March 22, 2012
Pickled Beets with Cumin. Who would have thought that such a short list of ingredients could produce a condiment with so much flavor, texture, and interest? After making these for the first time, I have been determined to keep the refrigerator stocked with them ever since. A huge thanks to Linda Ziedrich to introducing me to this recipe via The Joy of Pickling.
To prepare, roast the beets until just tender. Peel and dice them into small chunks, then drown them in red wine vinegar infused with peppercorns, salt, and of course cumin. Cap them off and keep them in the refrigerator. Letting them sit at least a few days will allow the flavors to meld. They will keep up to 3 weeks.
These tasty chunks of beet are fantastic on their own, but pair them with feta and you have a very tasty snack. Toss a few in the salad along with the vinegar and finish up with a drizzle of olive oil for an easy salad dressing. There are probably a million more ways to eat these, but the beets never stick around long enough for me to dream up new ideas. How will you eat them?

• [INFORMATION SHOWN]
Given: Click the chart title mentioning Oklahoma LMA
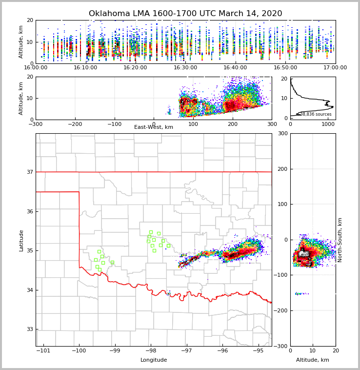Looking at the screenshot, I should pyautogui.click(x=185, y=14).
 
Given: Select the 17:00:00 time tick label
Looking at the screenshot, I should pyautogui.click(x=335, y=67).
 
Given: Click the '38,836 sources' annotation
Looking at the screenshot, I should pyautogui.click(x=316, y=114).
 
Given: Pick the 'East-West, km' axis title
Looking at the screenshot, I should pyautogui.click(x=154, y=127).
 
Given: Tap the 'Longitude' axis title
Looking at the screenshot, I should pyautogui.click(x=154, y=360).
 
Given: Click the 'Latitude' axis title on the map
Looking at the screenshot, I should pyautogui.click(x=21, y=240).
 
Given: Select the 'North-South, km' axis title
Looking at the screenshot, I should pyautogui.click(x=340, y=240).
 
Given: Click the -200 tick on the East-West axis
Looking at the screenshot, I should pyautogui.click(x=75, y=124).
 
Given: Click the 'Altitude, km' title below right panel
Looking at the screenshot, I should pyautogui.click(x=313, y=360).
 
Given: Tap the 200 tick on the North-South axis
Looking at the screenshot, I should pyautogui.click(x=282, y=169).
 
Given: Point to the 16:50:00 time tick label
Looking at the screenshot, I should pyautogui.click(x=285, y=67).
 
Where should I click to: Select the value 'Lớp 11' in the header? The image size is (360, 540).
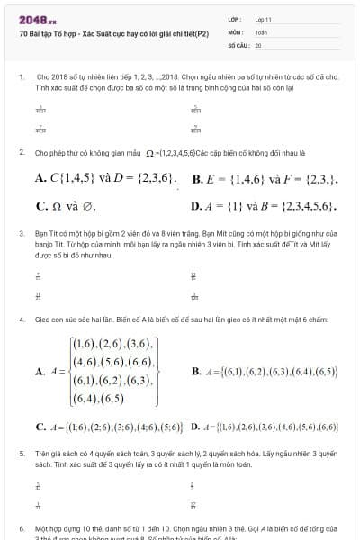coord(263,19)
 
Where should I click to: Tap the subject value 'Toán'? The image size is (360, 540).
coord(261,32)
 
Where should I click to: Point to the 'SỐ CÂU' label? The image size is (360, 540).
coord(238,44)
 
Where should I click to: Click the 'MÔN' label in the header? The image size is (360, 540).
coord(235,32)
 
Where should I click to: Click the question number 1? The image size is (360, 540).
coord(20,77)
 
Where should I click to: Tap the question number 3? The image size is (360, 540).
coord(20,233)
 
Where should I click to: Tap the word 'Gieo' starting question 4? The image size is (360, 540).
coord(44,320)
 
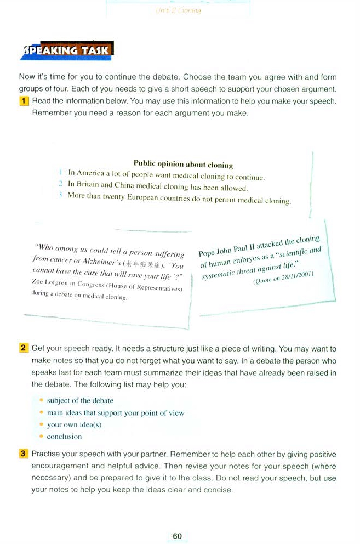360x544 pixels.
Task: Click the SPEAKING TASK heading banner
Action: click(x=67, y=51)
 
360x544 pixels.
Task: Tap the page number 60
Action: click(x=177, y=536)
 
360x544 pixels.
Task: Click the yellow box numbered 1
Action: click(x=24, y=101)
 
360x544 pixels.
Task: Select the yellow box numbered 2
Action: click(x=24, y=348)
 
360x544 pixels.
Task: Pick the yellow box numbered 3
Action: click(x=24, y=454)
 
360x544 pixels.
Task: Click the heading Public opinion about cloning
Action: click(x=183, y=164)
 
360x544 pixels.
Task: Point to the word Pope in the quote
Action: click(x=207, y=253)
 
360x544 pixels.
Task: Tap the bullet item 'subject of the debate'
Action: click(x=80, y=400)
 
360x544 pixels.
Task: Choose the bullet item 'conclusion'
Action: click(x=64, y=437)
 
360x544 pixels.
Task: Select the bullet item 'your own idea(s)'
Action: click(x=75, y=424)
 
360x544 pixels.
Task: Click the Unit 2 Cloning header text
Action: click(x=179, y=10)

• [TASK GOAL] Copy out the pickled beets recipe in full, word for word. The lines stand apart from the pickled beets recipe and are separate material.

• [ANSWER TO THE EXERCISE]
March 22, 2012
Pickled Beets with Cumin. Who would have thought that such a short list of ingredients could produce a condiment with so much flavor, texture, and interest? After making these for the first time, I have been determined to keep the refrigerator stocked with them ever since. A huge thanks to Linda Ziedrich to introducing me to this recipe via The Joy of Pickling.
To prepare, roast the beets until just tender. Peel and dice them into small chunks, then drown them in red wine vinegar infused with peppercorns, salt, and of course cumin. Cap them off and keep them in the refrigerator. Letting them sit at least a few days will allow the flavors to meld. They will keep up to 3 weeks.
These tasty chunks of beet are fantastic on their own, but pair them with feta and you have a very tasty snack. Toss a few in the salad along with the vinegar and finish up with a drizzle of olive oil for an easy salad dressing. There are probably a million more ways to eat these, but the beets never stick around long enough for me to dream up new ideas. How will you eat them?